The genetic susceptibility to sepsis was collected from the IEU OpenGWAS with summary-level data obtained from the UK Biobank which included 10,154 sepsis cases, defined as explicit sepsis29 and 454,764 controls27,30. For COVID-19, we used data from the COVID-19 Host Genetics Initiative (HGI), which is an international collaboration to facilitate COVID-19 genetics research, release 5 (18 Jan 2021). We evaluated two different COVID-19 outcomes: Hospitalized COVID-19 patients (n = 4829) compared with non-hospitalized COVID-19 patients (n = 11,816), and hospitalized COVID-19 patients (n = 9986) compared with population-based controls (n = 1,877,672)31. For iron status related SNPs missing in the COVID-19 HGI GWASs, we used the LDproxy Tool32 to find potential LD proxy SNPs in European populations applying a threshold of R2 > 0.933. To ensure the selected proxy SNPs did not show any important pleiotropic associations, we used the PhenoScanner version 2. Additionally, we used the sex specific summary-level data on the two COVID-19 outcomes from UKBiobank only, using the NHLBI GRASP catalogue (18 June 2021). As with the non-stratified analyses, we used two different COVID-19 outcomes: Hospitalized COVID-19 cases compared with non-hospitalized COVID-19 patients (female cases: n = 1181, controls n = 7586; male cases: 1703, male controls: n = 6081), and hospitalized with COVID-19 compared to non-hospitalized population (female cases = 1181, controls = 248,118; male: cases = 1703, controls = 208,248)34. Unfortunately, we were not able to find sex-stratified summary-level on sepsis.

MR analyses

The main analysis was the inverse variance weighted (IVW) method which assumes all genetic instruments to be valid35 and a P-value of 0.05 was used for statistical significance. Three sensitivity analyses were conducted: weighted median, weighted mode and MR Egger regression. The weighted median orders MR estimates produced by each SNP by their magnitude weighted for their precision and gives an overall MR estimate based on the median value with standard errors estimated by bootstrapping. This method allows for some of the IVs to be invalid36. The weighted mode assumes that the most common causal effect is consistent with the true causal effect and allows some invalid instruments without biasing the MR estimate37. Directional horizontal pleiotropy refers to the presence of SNP effects on the outcome of interest through other biological pathways independent of the studied exposure38. MR Egger allows directional pleiotropic effects where some SNPs could be acting on the outcome through another pathway than the exposure of interest, but at the cost of statistical power. The MR Egger intercept test is a statistical test to evaluate the presence of unbalanced pleiotropy39. A consistent effect across these three sensitivity analyses and the IVW analysis suggests that pleiotropy did not bias the IVW estimate.

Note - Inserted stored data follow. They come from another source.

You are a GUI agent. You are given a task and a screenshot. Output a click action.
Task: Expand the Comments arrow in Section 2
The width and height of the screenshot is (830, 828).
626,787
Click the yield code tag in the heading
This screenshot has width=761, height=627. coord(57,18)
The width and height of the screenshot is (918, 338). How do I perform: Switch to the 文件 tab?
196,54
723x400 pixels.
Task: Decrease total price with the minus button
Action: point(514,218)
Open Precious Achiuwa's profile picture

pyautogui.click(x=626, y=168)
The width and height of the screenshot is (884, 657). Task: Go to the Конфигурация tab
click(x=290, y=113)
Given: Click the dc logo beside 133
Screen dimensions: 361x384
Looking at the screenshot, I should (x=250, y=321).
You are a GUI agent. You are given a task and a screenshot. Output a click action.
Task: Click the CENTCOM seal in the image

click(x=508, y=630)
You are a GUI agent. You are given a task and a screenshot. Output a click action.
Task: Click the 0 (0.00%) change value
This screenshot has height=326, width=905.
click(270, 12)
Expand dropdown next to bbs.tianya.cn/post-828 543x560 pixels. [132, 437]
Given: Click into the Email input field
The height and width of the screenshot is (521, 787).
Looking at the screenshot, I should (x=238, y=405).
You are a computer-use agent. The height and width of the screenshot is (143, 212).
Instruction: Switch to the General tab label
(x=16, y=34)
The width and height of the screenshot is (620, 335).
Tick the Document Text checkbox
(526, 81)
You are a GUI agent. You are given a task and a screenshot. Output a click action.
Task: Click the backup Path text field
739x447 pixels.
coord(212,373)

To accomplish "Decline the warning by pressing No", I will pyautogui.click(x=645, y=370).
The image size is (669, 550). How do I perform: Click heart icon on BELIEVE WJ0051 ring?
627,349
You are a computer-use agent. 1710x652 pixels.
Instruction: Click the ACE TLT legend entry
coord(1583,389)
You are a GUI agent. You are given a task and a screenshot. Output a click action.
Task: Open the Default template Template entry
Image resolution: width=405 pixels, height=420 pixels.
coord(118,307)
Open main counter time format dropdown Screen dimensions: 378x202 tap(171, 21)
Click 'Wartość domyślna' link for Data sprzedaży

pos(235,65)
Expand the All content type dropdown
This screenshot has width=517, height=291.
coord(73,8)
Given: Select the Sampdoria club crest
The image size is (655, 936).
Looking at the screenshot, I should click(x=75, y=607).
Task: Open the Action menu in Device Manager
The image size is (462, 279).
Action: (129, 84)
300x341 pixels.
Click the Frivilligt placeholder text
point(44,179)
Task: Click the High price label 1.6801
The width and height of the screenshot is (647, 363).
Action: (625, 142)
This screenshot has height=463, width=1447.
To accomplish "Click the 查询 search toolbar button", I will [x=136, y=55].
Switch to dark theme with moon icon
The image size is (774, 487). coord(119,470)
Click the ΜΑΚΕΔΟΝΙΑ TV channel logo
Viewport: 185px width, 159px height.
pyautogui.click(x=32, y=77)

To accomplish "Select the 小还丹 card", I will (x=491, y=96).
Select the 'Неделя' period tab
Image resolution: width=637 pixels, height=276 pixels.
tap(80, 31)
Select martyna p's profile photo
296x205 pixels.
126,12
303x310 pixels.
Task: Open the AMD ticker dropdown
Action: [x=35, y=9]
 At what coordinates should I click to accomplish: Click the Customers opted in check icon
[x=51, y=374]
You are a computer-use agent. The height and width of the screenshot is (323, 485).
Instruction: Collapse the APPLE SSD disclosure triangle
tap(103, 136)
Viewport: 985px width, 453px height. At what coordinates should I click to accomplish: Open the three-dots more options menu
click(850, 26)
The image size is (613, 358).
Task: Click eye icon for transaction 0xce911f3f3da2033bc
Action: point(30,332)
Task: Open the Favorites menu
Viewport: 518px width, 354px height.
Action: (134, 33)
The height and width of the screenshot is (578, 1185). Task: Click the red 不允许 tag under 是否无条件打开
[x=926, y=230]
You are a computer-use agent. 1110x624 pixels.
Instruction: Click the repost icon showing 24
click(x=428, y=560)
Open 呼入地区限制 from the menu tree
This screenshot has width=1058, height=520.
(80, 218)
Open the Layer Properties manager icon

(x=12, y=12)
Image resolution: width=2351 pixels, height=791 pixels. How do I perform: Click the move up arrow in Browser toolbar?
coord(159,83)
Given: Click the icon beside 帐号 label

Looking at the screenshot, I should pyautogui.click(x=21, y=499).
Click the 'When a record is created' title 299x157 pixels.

We used leave-one-out analyses to evaluate whether the IVW estimates were strongly driven by single SNPs35. To investigate potential heterogeneity and outliers, the MR PRESSO (Mendelian randomization Pleiotropy RESidual Sum and Outlier) was applied. MR PRESSO is a simulation-based heterogeneity and outlier test and computes a global test for horizontal pleiotropy. If horizontal pleiotropy is present MR PRESSO performs an outlier test for each genetic instrument with removal of all offending IVs that are due to horizontal pleiotropy before repeating the IVW without the outliers (distortion test). If both horizontal pleiotropy and outliers are detected the method applies a distortion test to investigate any difference in the causal estimate before and after outlier removal38,40. Additionally we used PhenoScanner version 241 to check if any of the genetic instruments had important pleiotropic associations, including sensitivity analyses where we omitted SNPs associated with potential pleiotropic pathways. To assess the theoretical potential of reverse causation, we performed bi-directional MR for sepsis and hospitalized COVID-19 applying the IWV MR method. For sepsis, we extracted four SNPs with a P-value < 5e−8. For COVID-19 HGI GWAS used as outcome in the main analysis only yielded one SNP as potential genetic instrument, instead we extracted 17 SNPs associated with risk of critical COVID-19 identified by Kousathanas et al.42.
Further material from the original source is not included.